As measured by chill hours (hours of temperatures below 45°F with no adjustments), temperature data from 36 of 62 selected weather stations indicate chilling to January 10th* was less than 60% of last year's amount. Only 9 of the 62 locations had chill hours equalling 90% or more of last year's.
However, accumulated chilling "portions" (units used by the Dynamic Model, a more complex method of estimating fruit tree chilling) compared to last year were off not nearly as much. Only 8 of the 62 stations recorded temperatures that correspond to chill portions of less than 60% vs. a year ago, and 27 stations had chill portions of at least 90% of last year's amount. For example, as of January 10th the Gilroy station had only 59% of last year's chill hours, but 97% of last year's chill portions; Modesto had 48% and 87%, respectively.
Depending on specific variety, climate and year, fruit tree chilling is accumulated through January or into February and March.
Aside from the chilling models, DWN regional sales manager Tom Spellman reports Southern California fruit tree defoliation, dormancy and hardening appear to be much closer to normal this year compared to last, likely attributable to the cooler early winter afternoons. This promises a better bloom and fruit set.

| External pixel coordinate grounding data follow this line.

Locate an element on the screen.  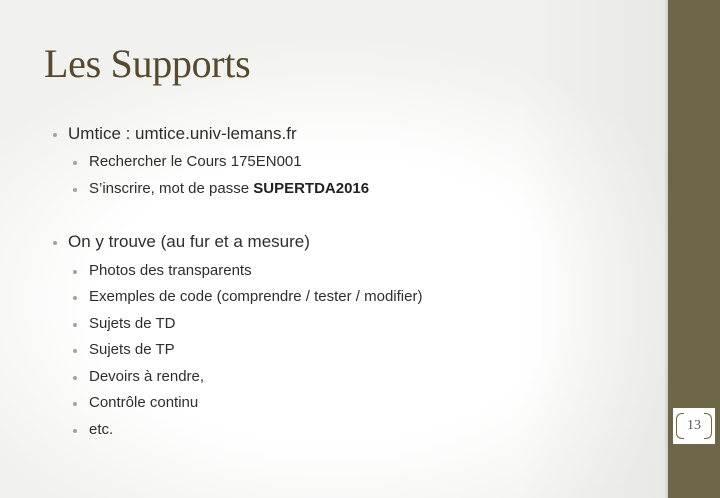
sub-bullet-text: Contrôle continu is located at coordinates (144, 402).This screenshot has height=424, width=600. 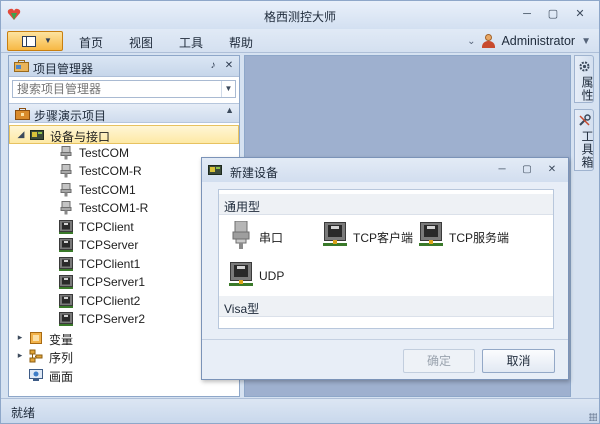 What do you see at coordinates (472, 41) in the screenshot?
I see `chevron-down-icon: ⌄` at bounding box center [472, 41].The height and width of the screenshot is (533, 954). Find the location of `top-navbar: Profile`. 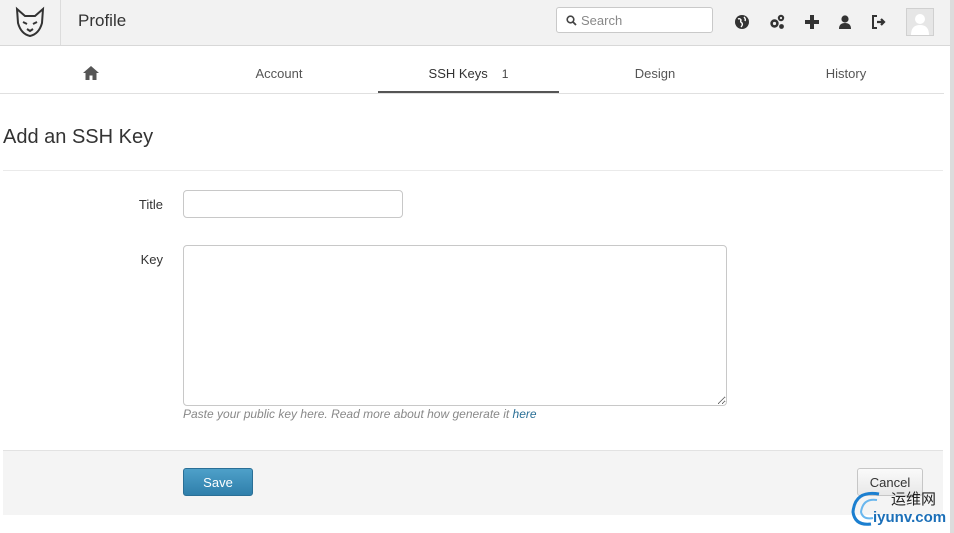

top-navbar: Profile is located at coordinates (475, 23).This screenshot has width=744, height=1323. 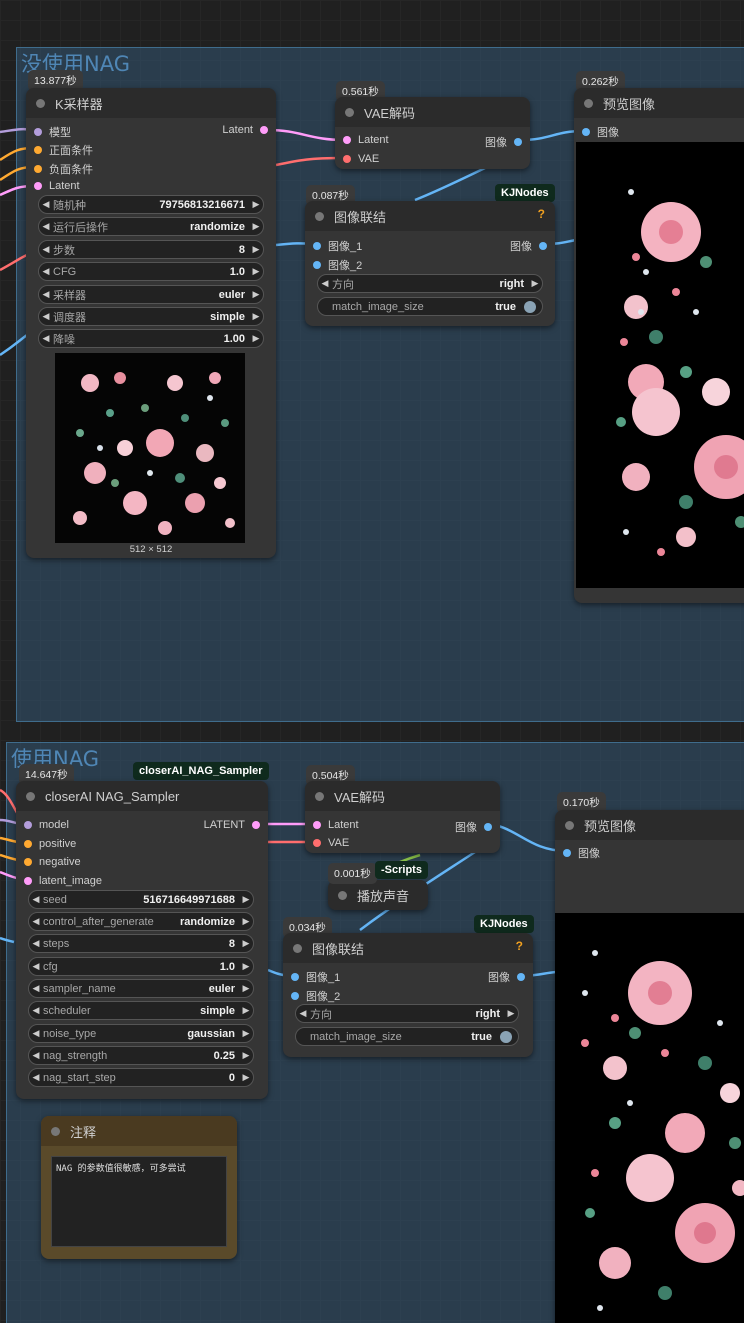 What do you see at coordinates (52, 862) in the screenshot?
I see `input-negative: negative` at bounding box center [52, 862].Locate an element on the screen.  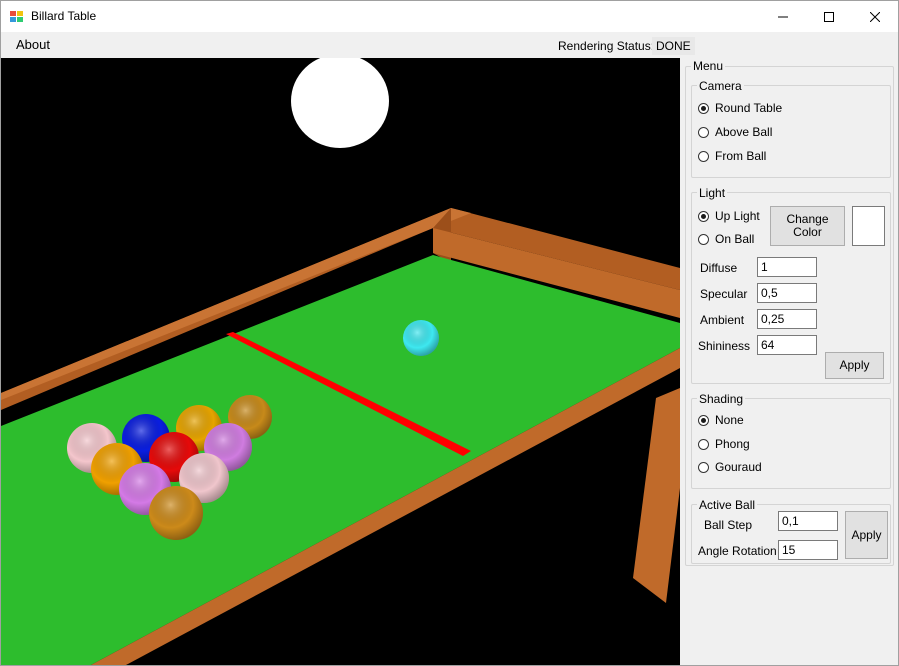
camera-group-title: Camera is located at coordinates (720, 86).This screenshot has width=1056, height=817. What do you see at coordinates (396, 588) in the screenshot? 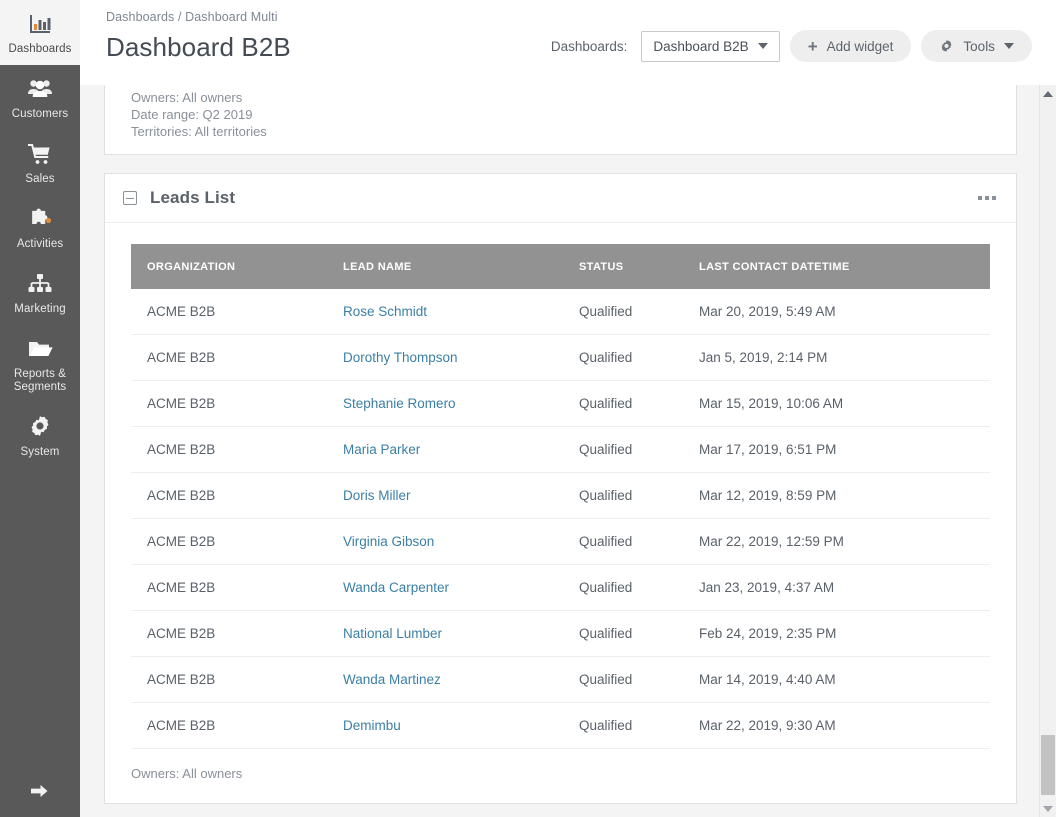
I see `lead-name-link: Wanda Carpenter` at bounding box center [396, 588].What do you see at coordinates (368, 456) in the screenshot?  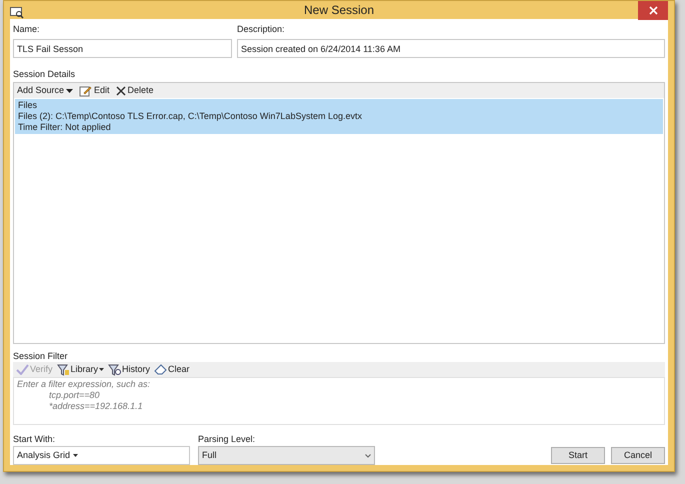 I see `chevron-down-icon` at bounding box center [368, 456].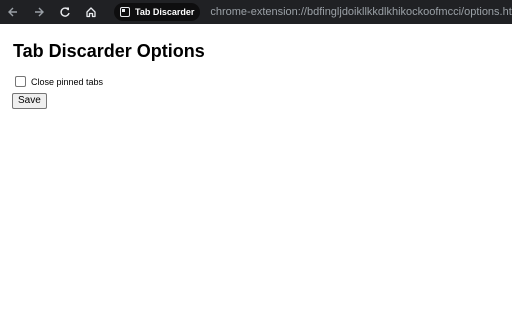  What do you see at coordinates (256, 82) in the screenshot?
I see `close-pinned-tabs-option: Close pinned tabs` at bounding box center [256, 82].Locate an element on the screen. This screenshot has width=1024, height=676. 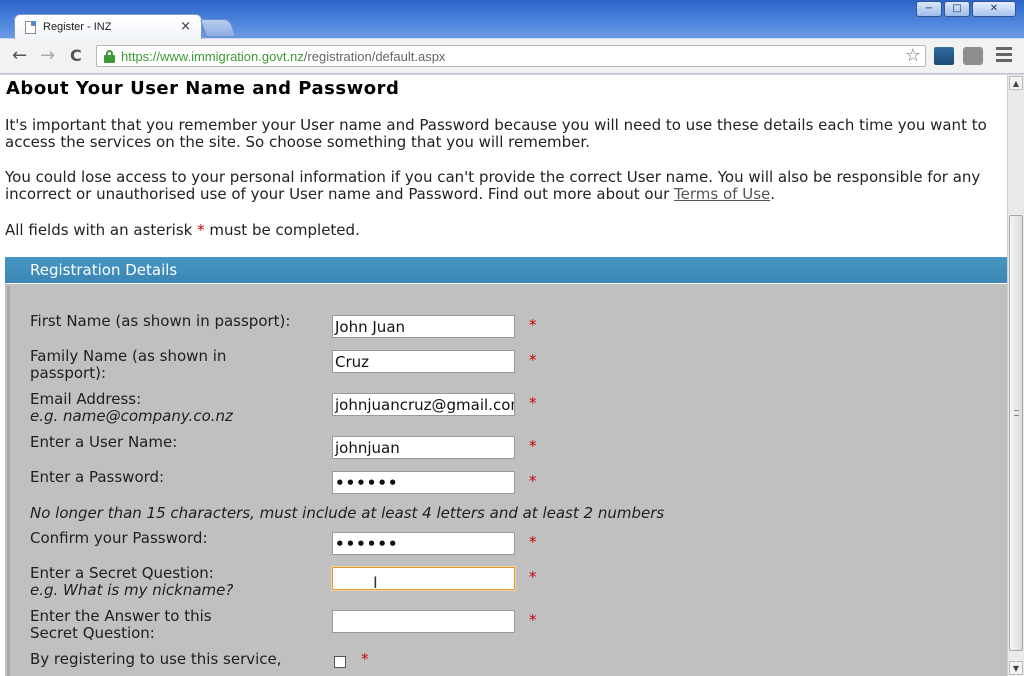
username-label: Enter a User Name: is located at coordinates (104, 442).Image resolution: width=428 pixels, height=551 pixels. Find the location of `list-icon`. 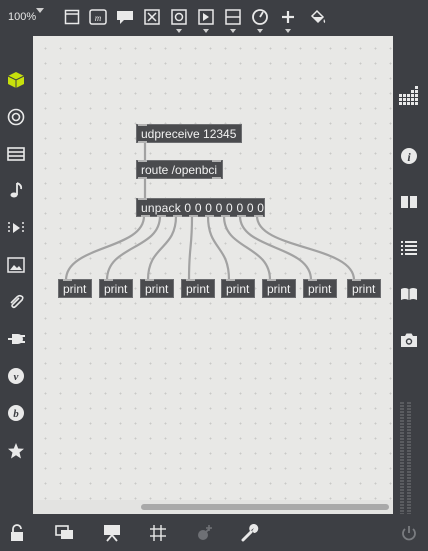

list-icon is located at coordinates (409, 248).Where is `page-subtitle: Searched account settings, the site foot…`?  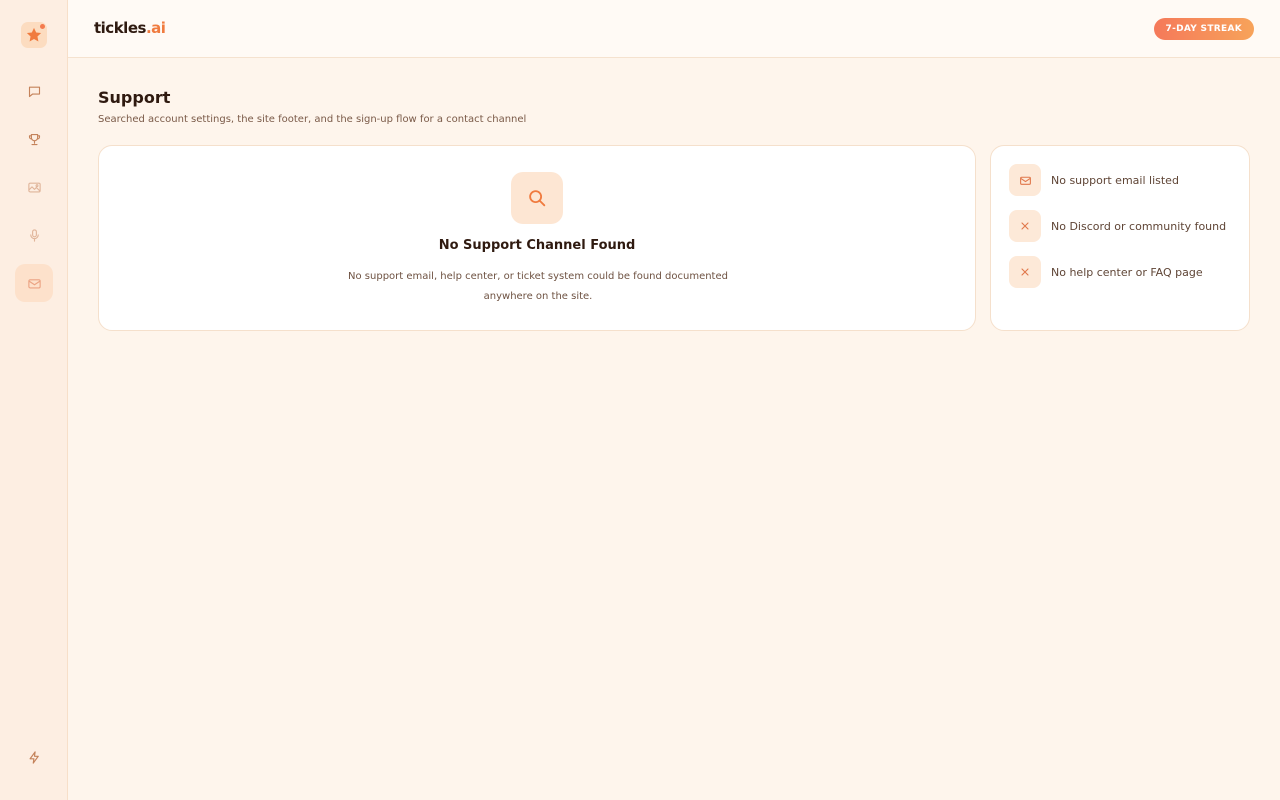 page-subtitle: Searched account settings, the site foot… is located at coordinates (312, 120). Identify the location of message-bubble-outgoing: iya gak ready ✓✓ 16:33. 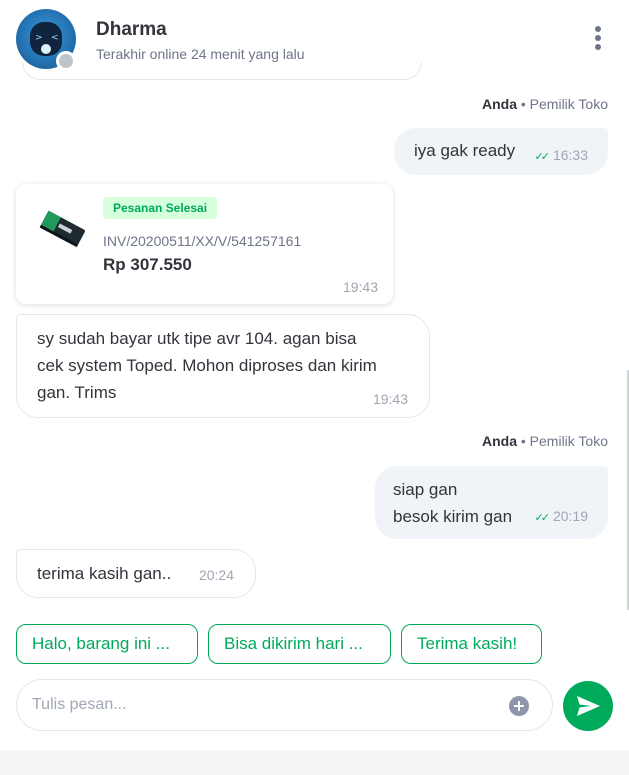
(501, 152).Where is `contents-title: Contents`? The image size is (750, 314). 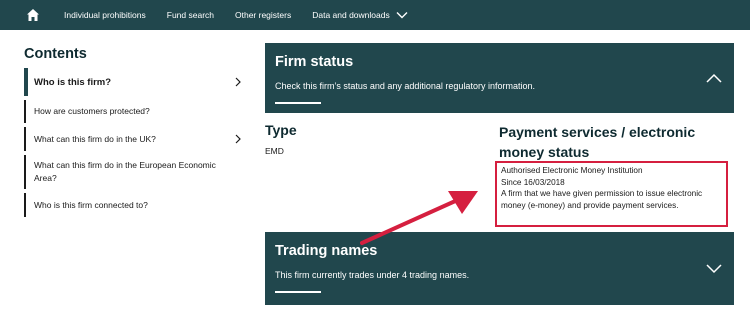
contents-title: Contents is located at coordinates (56, 54).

The linked data page, Chilling Hours & Portions, January 10, 2015, compares Hours and Portions for this year and last, for the 62 California locations.
*From the UC Davis Chill Calculator pages.
last edit 6:28am 1-15-15
— — — — — — — — —
As experienced farmers market and backyard fruit growers know, in "off" years, whether due to insufficient chilling, hard freezes in spring, summer rain and/or lack of ripening heat, or other unusual circumstances, fruit type and variety diversification can pay off hugely. To spread the risk of poor crop size and quality, consider including in your selections some higher- or lower-chill varieties, disease-resistant varieties, different fruit types, and, to the extent feasible, a full complement of harvest dates.